Most patients enjoy an improvement in health and obesity-related conditions (such as mobility, self-image and self-esteem). Learn more about the benefits of weight loss surgery.
During this surgery, the surgeon creates a small, sleeve-shaped stomach pouch by cutting the stomach along the greater curvature. It is larger than the stomach pouch created during gastric bypass: about the size of a banana.
The sleeve gastrectomy was historically considered a treatment option for bariatric surgery patients with a BMI of 60 or higher and was often performed as the first part in a two-procedure treatment, the second part being duodenal switch.
More recently it has been performed successfully as a standalone surgery and is now the most popular bariatric surgery in the United States.
According the American Society for Metabolic & Bariatric Surgery and the National Institutes of Health, Roux-en-Y (pronounced Roo-en-why) gastric bypass surgery is the second most popular weight loss surgery in the United States.
Gastric Bypass, in most cases, offers average excess weight loss after surgery that is greater than purely restrictive procedures and has excellent results in reducing or eliminating co-morbidities (the diseases associated with obesity), especially type-2 diabetes and GERD/chronic acid reflux.
This is because the gastric bypass combines both restrictive and malabsorptive techniques.
Gastric banding (also known as LAP-BAND®) is a restrictive bariatric procedure in which a silicone band is placed around the upper part of the stomach. This band divides the stomach into two portions: one small and one larger. Since the stomach is divided into smaller parts, most patients feel full faster and therefore tend to lose weight.

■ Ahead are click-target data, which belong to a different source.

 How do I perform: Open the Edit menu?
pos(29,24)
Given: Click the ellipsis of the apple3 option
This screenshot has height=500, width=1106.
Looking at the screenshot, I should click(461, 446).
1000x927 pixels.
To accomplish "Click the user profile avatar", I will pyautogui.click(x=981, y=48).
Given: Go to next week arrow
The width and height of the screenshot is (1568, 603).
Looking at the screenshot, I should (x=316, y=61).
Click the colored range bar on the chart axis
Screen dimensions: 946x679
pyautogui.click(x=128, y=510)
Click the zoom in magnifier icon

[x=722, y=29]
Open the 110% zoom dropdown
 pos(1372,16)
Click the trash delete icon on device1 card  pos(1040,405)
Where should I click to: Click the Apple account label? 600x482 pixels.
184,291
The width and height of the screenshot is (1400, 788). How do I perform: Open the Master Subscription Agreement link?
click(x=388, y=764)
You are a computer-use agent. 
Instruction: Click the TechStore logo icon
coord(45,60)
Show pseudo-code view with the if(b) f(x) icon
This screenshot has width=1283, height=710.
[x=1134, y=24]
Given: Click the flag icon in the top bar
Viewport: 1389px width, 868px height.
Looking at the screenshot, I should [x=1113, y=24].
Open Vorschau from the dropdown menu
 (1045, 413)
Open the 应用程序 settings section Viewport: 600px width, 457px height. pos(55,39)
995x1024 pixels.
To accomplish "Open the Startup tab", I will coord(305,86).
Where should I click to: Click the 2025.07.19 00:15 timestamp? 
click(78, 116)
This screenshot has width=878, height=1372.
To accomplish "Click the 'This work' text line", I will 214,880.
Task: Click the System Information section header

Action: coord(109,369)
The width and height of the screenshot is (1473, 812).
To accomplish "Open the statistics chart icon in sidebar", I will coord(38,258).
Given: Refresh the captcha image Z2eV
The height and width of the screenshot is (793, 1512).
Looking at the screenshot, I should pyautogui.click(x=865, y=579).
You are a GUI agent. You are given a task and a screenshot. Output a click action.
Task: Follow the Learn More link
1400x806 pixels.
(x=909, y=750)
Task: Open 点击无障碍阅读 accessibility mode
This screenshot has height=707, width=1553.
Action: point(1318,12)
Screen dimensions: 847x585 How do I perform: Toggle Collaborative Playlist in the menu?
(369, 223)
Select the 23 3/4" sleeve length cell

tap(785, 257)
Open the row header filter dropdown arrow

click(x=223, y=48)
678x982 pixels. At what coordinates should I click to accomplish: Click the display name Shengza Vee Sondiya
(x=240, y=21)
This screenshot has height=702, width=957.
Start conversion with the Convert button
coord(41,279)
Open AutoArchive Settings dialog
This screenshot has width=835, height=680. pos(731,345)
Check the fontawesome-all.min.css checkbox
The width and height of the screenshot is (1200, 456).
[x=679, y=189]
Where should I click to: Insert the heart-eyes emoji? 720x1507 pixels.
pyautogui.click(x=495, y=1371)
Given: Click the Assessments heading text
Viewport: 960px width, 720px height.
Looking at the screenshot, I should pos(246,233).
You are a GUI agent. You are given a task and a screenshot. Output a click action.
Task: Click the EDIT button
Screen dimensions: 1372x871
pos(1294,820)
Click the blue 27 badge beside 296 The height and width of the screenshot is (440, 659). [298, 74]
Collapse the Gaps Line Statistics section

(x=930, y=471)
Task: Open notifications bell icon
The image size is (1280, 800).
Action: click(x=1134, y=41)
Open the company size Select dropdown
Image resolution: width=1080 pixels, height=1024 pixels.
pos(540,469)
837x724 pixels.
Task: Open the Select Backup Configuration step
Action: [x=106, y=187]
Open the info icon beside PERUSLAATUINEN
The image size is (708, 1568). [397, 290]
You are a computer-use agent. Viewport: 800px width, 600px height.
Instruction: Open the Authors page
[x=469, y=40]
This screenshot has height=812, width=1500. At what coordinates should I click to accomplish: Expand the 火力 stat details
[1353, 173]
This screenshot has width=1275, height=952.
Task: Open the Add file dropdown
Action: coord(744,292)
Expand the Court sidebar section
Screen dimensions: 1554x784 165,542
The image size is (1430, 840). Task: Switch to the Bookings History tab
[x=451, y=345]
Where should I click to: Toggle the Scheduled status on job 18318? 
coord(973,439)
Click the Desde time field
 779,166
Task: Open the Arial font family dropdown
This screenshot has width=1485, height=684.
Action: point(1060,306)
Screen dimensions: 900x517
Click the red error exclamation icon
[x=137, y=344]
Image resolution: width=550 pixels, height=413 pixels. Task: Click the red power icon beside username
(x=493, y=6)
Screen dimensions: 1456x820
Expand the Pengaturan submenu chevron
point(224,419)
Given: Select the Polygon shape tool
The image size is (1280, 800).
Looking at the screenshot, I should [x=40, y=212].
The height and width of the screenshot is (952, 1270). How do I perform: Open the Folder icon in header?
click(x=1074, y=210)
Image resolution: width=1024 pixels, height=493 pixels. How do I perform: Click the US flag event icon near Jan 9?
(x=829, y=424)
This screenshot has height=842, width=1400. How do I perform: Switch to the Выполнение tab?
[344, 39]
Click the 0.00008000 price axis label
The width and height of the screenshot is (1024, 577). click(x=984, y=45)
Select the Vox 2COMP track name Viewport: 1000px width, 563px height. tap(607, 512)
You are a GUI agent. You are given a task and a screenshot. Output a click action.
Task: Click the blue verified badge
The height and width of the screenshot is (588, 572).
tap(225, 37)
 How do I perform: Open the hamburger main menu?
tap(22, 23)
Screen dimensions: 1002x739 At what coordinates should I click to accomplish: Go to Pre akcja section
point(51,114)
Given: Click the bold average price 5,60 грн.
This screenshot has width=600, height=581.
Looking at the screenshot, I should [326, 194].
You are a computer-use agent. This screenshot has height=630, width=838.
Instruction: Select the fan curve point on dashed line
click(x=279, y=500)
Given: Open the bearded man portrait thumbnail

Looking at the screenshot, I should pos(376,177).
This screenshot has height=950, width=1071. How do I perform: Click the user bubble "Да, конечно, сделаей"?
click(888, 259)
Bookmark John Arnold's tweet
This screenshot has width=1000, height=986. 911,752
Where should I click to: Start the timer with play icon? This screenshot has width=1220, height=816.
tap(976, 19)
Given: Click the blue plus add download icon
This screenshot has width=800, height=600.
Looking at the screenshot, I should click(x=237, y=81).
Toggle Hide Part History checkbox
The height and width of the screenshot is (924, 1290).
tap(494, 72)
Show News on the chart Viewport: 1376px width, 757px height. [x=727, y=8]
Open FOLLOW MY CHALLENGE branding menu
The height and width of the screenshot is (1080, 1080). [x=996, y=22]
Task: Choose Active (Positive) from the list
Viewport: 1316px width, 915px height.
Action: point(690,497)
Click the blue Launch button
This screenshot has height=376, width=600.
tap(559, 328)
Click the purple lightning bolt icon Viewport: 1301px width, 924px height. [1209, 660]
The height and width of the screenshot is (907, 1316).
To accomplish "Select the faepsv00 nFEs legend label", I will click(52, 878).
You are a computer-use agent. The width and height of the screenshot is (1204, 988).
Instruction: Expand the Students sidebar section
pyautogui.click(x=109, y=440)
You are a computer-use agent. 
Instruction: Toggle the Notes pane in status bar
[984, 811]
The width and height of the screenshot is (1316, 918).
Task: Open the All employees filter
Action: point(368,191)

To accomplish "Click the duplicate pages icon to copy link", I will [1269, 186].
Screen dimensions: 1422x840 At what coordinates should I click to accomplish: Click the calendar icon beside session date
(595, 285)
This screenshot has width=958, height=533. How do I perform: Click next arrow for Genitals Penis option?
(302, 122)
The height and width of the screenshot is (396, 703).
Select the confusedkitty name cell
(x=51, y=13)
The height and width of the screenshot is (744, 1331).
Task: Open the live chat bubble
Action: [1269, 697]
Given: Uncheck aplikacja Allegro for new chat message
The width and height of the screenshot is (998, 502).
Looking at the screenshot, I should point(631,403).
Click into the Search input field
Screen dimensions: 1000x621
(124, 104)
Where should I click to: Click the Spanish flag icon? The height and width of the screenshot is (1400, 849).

The band is connected to a small tube and reservoir positioned under the skin that allows the surgeon to adjust the diameter of the band by making it tighter or looser, depending on the patient’s individual degree of restriction.
The band can be adjusted after surgery and is reversible.
You should make the decision to have weight loss surgery only after careful consideration and consultation with an experienced bariatric surgeon or a knowledgeable family physician. However, the decision to have a surgical weight loss procedure is entirely up to you. After having heard all the information, you must decide if the benefits outweigh the side effects and potential physical and emotional complications. This surgery is only a tool. Your ultimate success depends on your adherence to the recommended dietary, exercise and lifestyle changes.